Time-lapse Imaging of Individual BKCa Channels in Live Cells Using Site-specific Labeling of Quantum Dots

Abstract

Although the proper localization of specific ion channels at certain regions of cell membrane is essential for their cellular functions, it is a great challenge to visualize and to trace individual channel proteins in live cells. We utilized quantum dots (QDs) to label the large-conductance Ca2+-activated K+ channels (BKCa channels) and monitored their movement in real-time. A site-specific biotinylation was achieved by genetically inserting the ‘acceptor peptide’ sequence at the extracellular N-terminus of the channel and by co-expressing the channel with the E. coli biotin-ligase modified to target into endoplasmic reticulum.
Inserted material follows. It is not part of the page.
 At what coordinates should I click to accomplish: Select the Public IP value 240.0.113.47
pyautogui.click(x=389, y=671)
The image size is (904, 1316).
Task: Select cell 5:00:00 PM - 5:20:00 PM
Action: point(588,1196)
After brief incubation of streptavidin-conjugated QDs, strong cell surface labeling of QDs was detected in both COS7 cell and cultured hippocampal pyramidal neurons. By tracking the labeled QDs using time-lapse imaging, we were able to monitor single BKCa channels with high resolution in live cells. In addition, two-color pulse-chase labeling allowed us to observe the channel trafficking to cell surface membrane de novo and their redistribution in real-time. Using the time-lapse imaging of QD-labeled channel protein as an assay system, we were able to show the differential roles of cytoskeletons in trafficking and dynamics of BKCa channels. This new approach can be applied to study the cellular behaviors of ion channels in many different aspects.